§ **Descrizione del compito**: Nel materiale, riscrivi per intero il tratto che si apre con la riga contenente "Catalogo (92, 10)" e si chiude con quella contenente "[linkedin] (268, 281)", estremi inclusi e richieste comprese. Sposta ogni numero delle coordinate date come risposta, aggiungendogli 80, e lascia invariato tutto il resto.

**********

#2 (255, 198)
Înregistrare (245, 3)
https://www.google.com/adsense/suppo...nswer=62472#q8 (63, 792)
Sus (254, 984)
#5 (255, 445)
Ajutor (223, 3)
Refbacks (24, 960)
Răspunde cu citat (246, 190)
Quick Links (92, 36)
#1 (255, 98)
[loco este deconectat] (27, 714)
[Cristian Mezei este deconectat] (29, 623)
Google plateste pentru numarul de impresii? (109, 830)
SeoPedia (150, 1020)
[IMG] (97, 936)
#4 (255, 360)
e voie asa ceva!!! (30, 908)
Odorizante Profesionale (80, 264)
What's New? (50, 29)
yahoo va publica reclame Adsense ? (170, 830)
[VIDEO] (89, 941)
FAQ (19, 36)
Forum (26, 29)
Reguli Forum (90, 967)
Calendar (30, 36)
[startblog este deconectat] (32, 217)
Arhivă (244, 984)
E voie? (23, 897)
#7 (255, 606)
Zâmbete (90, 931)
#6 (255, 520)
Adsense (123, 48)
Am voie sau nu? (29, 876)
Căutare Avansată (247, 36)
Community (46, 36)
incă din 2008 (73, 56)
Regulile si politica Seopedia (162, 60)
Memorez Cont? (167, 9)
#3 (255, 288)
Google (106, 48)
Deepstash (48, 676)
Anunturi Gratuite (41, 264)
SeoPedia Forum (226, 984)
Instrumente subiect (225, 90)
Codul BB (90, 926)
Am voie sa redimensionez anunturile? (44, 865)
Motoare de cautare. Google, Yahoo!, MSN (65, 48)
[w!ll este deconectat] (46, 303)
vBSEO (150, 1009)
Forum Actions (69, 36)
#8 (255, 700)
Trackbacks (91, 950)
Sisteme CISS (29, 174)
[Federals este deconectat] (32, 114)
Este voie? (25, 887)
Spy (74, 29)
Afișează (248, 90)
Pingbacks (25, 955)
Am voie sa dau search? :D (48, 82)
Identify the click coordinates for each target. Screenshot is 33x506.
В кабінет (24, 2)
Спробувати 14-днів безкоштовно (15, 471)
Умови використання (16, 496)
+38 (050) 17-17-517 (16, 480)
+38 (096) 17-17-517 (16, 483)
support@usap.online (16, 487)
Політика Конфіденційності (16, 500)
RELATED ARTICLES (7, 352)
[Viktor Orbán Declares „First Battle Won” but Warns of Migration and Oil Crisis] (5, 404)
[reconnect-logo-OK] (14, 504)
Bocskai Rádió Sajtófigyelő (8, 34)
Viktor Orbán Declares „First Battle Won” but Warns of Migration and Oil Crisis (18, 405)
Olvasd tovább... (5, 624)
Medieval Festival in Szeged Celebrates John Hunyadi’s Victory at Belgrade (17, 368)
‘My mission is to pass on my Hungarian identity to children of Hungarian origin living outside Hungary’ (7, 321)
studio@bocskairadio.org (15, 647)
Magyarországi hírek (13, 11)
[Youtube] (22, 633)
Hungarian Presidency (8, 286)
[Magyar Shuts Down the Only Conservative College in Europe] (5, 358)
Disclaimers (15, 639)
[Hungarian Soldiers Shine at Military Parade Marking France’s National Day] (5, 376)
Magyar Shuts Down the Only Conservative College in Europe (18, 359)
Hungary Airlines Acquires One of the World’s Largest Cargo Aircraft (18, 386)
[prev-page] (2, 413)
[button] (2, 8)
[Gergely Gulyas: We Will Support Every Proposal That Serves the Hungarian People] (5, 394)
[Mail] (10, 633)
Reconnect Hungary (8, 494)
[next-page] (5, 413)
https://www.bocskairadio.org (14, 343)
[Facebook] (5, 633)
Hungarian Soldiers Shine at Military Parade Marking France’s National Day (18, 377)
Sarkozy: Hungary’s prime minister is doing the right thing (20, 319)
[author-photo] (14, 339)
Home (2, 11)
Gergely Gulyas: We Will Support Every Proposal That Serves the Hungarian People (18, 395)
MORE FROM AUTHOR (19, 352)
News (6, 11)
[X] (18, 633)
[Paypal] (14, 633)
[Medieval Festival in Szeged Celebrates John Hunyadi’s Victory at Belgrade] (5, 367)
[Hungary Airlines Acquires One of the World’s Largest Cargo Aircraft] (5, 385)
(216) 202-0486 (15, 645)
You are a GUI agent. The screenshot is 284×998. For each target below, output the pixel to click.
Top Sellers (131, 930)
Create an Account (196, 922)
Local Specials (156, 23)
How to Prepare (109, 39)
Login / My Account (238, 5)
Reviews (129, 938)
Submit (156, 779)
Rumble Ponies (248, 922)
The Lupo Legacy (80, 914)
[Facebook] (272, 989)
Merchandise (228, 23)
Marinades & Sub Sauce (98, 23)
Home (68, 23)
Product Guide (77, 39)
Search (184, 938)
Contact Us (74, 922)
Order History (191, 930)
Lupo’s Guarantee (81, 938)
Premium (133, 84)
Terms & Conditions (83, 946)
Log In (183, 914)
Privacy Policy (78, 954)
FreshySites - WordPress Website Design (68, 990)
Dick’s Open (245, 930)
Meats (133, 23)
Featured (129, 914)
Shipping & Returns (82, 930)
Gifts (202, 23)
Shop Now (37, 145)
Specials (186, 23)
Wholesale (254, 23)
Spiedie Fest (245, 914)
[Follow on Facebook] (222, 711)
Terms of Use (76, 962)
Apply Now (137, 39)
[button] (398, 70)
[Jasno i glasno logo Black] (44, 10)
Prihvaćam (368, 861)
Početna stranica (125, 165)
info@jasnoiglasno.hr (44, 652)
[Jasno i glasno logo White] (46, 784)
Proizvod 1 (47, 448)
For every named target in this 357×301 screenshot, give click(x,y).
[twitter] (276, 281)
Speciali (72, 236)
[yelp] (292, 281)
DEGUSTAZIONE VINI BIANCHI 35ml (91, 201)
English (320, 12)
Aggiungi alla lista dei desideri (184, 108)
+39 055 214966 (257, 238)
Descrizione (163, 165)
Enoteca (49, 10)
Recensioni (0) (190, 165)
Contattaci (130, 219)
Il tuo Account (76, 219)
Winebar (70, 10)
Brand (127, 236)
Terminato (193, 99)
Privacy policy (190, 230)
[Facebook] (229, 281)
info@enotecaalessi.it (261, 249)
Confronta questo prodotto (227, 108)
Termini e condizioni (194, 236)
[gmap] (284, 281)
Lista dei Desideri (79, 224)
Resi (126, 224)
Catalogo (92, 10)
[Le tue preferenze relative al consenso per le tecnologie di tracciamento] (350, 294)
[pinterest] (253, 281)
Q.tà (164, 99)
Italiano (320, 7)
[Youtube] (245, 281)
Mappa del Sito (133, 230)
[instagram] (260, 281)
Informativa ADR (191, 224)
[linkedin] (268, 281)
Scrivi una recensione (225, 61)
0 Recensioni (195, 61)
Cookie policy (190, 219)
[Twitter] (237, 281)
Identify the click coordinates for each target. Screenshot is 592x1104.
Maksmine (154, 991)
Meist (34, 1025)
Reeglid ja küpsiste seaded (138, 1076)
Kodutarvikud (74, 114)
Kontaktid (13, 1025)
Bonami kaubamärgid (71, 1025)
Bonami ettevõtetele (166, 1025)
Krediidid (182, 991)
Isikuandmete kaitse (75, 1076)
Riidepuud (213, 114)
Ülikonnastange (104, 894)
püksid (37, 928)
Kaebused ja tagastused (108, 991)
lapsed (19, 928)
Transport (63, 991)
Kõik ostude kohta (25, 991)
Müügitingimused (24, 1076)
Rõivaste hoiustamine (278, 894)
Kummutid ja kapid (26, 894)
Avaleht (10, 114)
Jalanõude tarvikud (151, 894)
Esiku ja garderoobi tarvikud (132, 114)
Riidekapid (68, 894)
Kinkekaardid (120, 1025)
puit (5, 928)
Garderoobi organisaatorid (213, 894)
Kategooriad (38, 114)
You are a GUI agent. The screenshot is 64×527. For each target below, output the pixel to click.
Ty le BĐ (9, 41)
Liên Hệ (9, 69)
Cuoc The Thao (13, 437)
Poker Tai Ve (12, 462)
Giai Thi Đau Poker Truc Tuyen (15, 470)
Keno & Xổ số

**********

§ **Risposta al compito**:
Catalogo (172, 90)
[Le tue preferenze relative al consenso per le tecnologie di tracciamento] (430, 374)
[pinterest] (333, 361)
Q.tà (244, 179)
Italiano (400, 87)
[Youtube] (325, 361)
Mappa del Sito (213, 310)
[instagram] (340, 361)
Informativa ADR (271, 304)
[linkedin] (348, 361)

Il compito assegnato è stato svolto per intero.